▶ [Records to process]:
- - -
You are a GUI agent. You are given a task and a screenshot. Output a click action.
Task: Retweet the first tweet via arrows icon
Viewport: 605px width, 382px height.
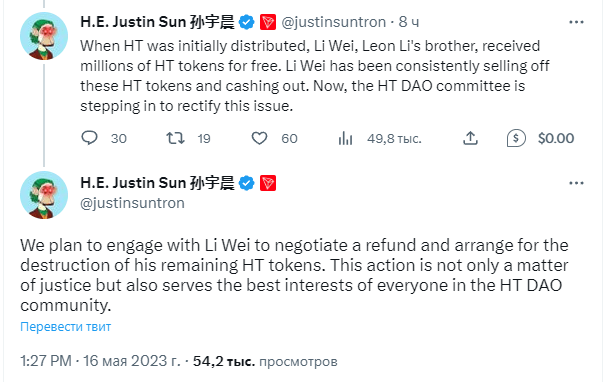pyautogui.click(x=176, y=138)
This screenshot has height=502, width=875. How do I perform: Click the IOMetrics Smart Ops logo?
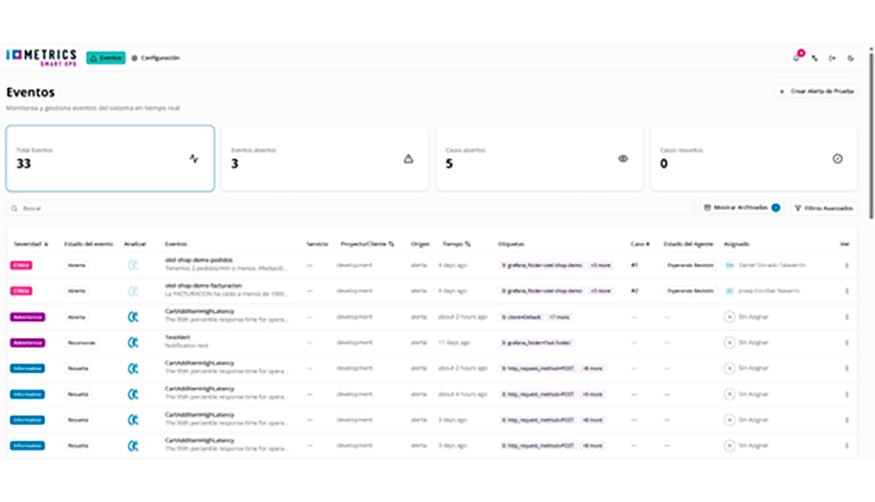[41, 57]
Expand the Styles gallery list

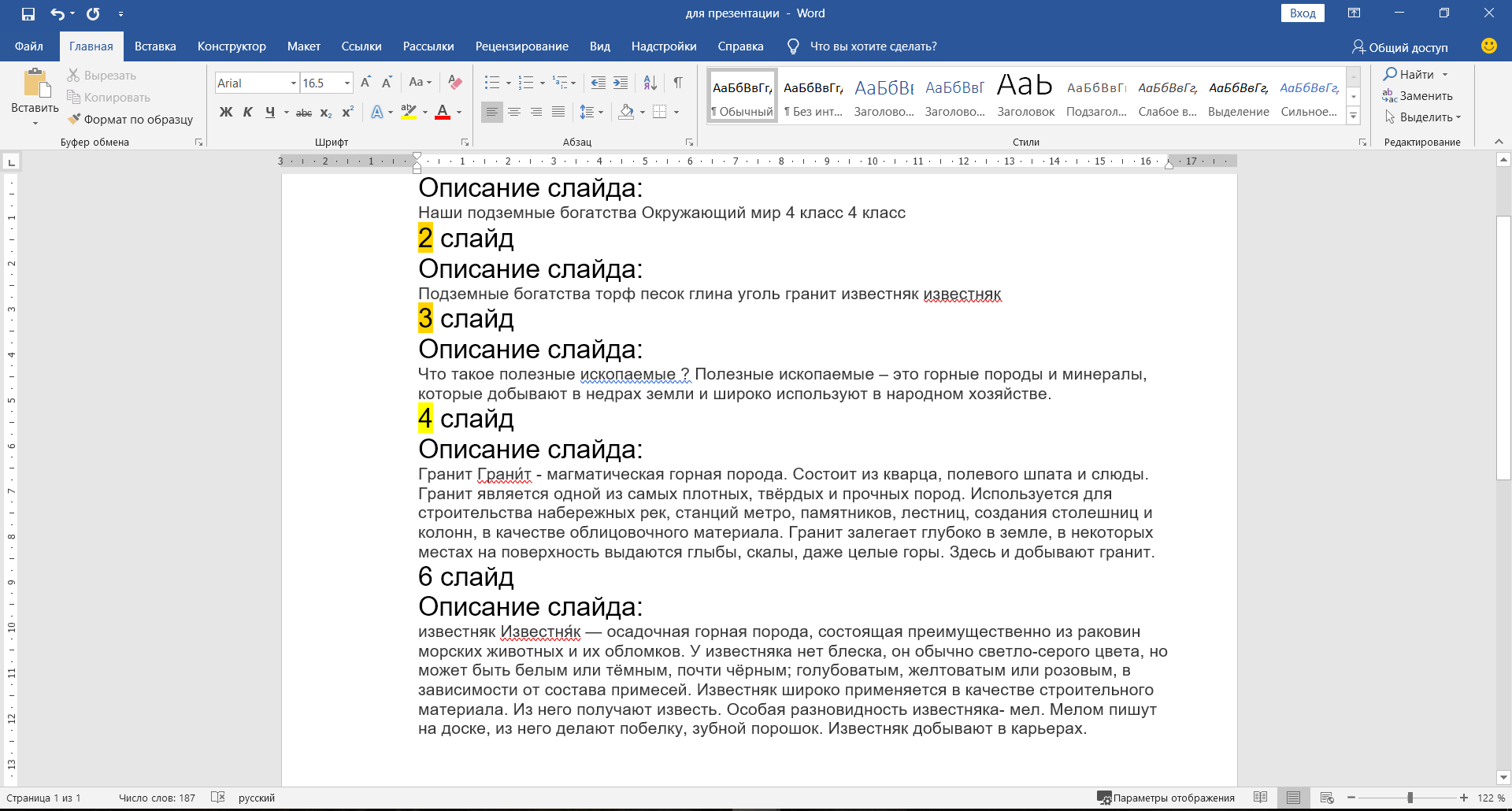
- - -
▶ [What you will do]:
In transcribing the listing, keep each word as it is and drop the pictures.

▶ [Output of the exercise]:
You are a GUI agent. You are given a task and a screenshot. Output a click action.
Task: Retweet the first tweet via arrows icon
Viewport: 605px width, 382px height.
pyautogui.click(x=176, y=138)
This screenshot has height=502, width=875. How do I perform: Click the IOMetrics Smart Ops logo?
[41, 57]
Expand the Styles gallery list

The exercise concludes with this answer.